La CGPME (Confédération générale du patronat des petites et moyennes entreprises) parle d’« une usine à gaz invraisemblable au début ». Jean-Eudes du Mesnil, secrétaire général de l’organisation patronale a fait valoir qu’il y avait eu « beaucoup d’atermoiements dans la mise en place. Ça a brouillé le message ».

Il y a effectivement eu un problème de communication, mais il n’était pas quantitatif. Le lancement du CICE s’est fait dans la cacophonie, les procédures administratives étant beaucoup trop compliquées.

Le syndicat des PME fait notamment référence à un sondage Ifop réalisé en mars pour la CGPME selon lequel 70% des chefs d’entreprise ne comptaient pas utiliser le crédit d’impôt. Il a fallu une période d’adaptation: « Il y a eu des allers-retours au début. Il fallait remplir trois formulaires. Là, ça a été catastrophique en terme d’image. On a travaillé avec le gouvernement pour simplifier. Ce qui a été fait », observe le responsable de la CGPME.

Continuer dans la voie de la simplification

M. Ayrault a fait savoir qu’il comptait préserver dans une logique de simplification en reproduisant des mesures comme celle annoncée jeudi dans Les Echos concernant la suppression de l'obligation de déclarer les comptes pour 1,4 million de très petites entreprises.

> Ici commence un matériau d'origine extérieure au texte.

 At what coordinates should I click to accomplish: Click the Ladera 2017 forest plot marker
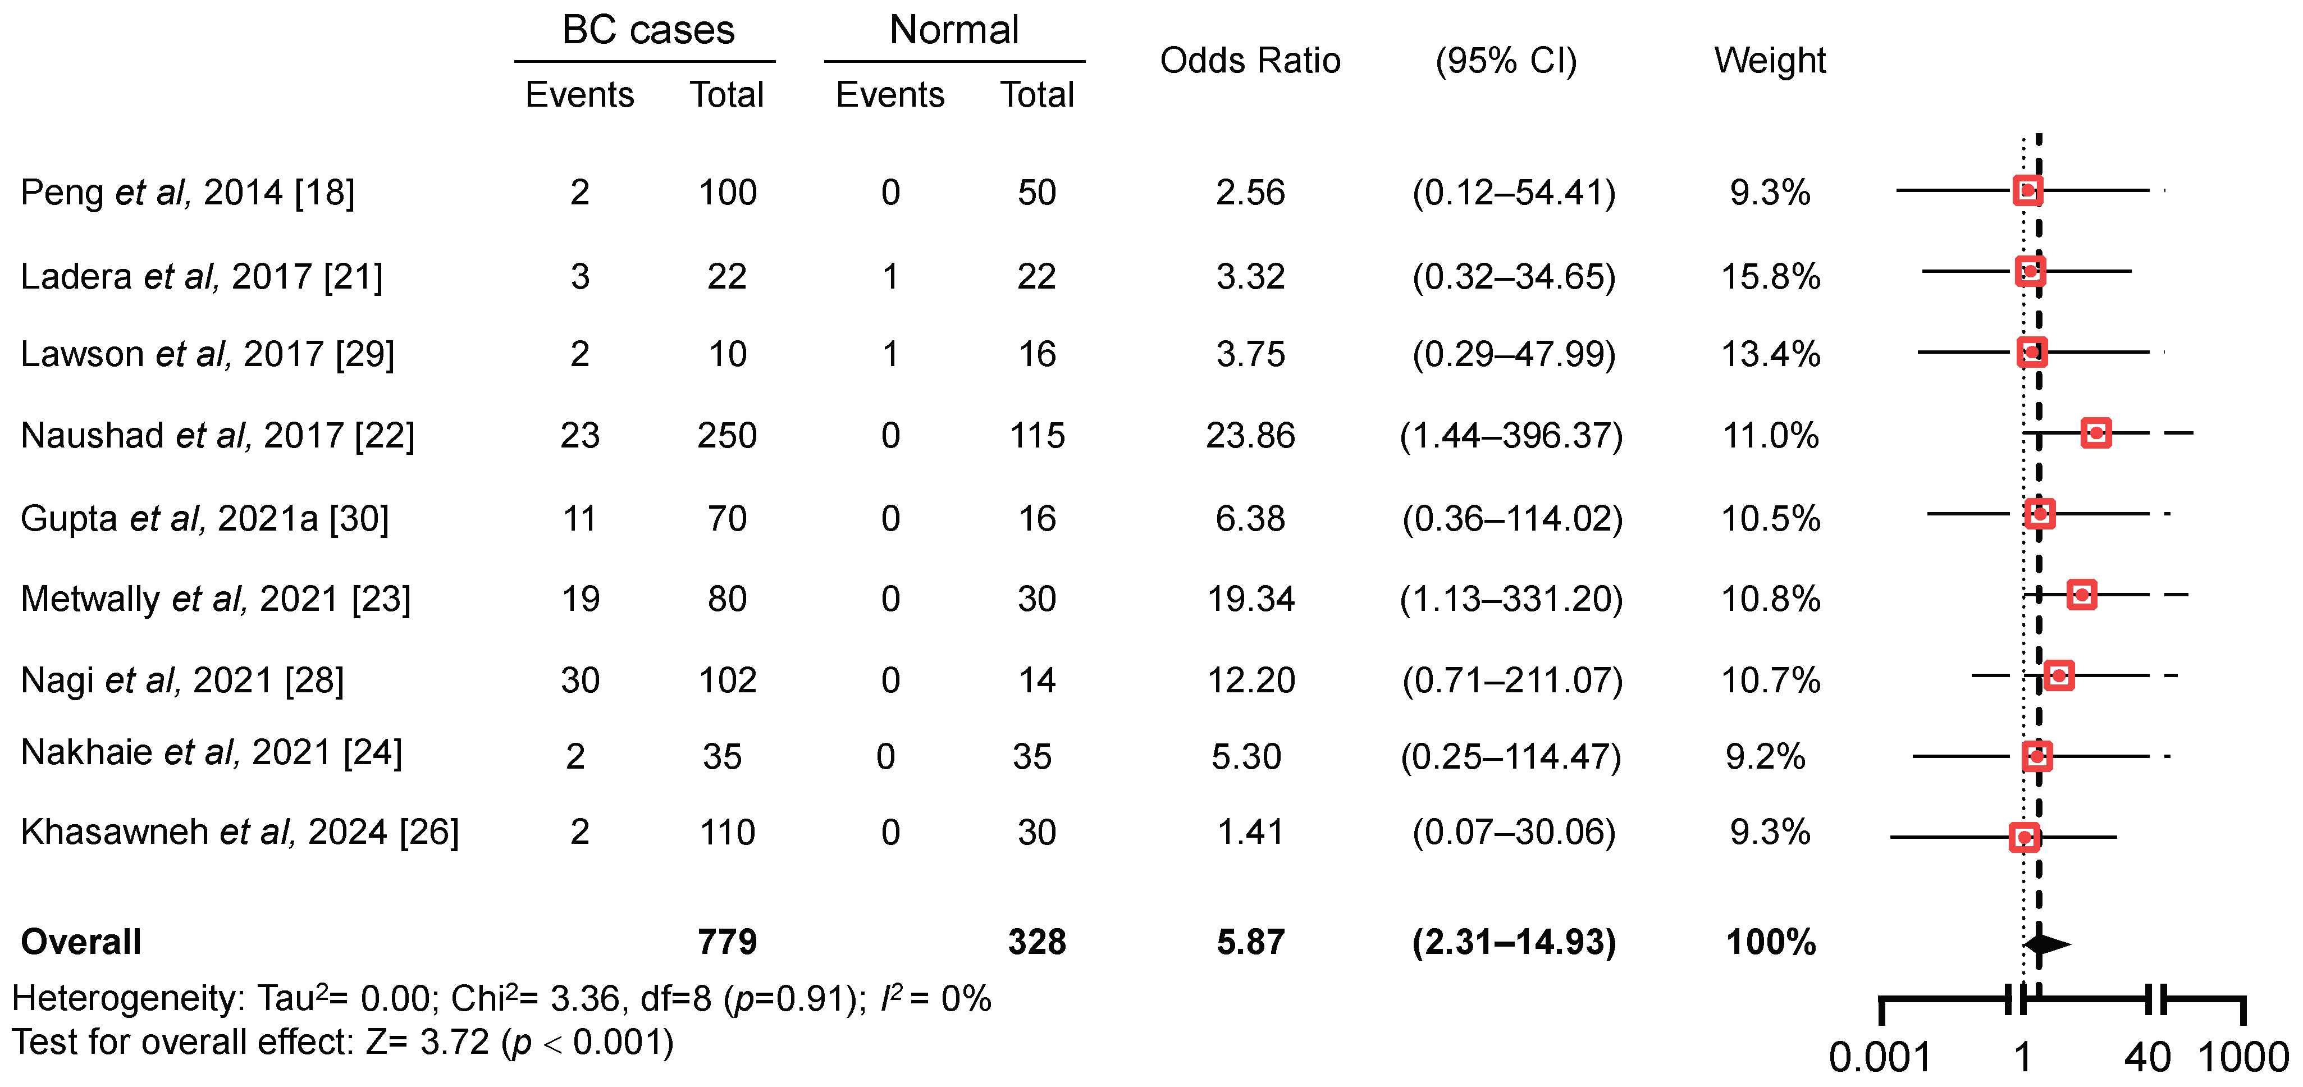(x=2029, y=271)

Le problème réside également sans doute dans le manque de visibilité qu’ont les entreprises sur leur situation fiscale, qui font qu’elles n’estiment sans doute pas nécessaire d’effectuer les démarches, coûteuses en temps donc en argent. Le calculateur en ligne mis en place par le syndicat des ETI, l’ASMEP-ETI, permettrait de faire le point pour un certain nombre d’entre elles.

Il fallait sans doute une période d’ajustement après cette vague de réformes plutôt lourdes. Gageons que dans quelques temps, quand les entreprises auront pris conscience de l’intérêt des outils mis à leur disposition, les résultats concrets des efforts engagés par le gouvernement se manifesteront.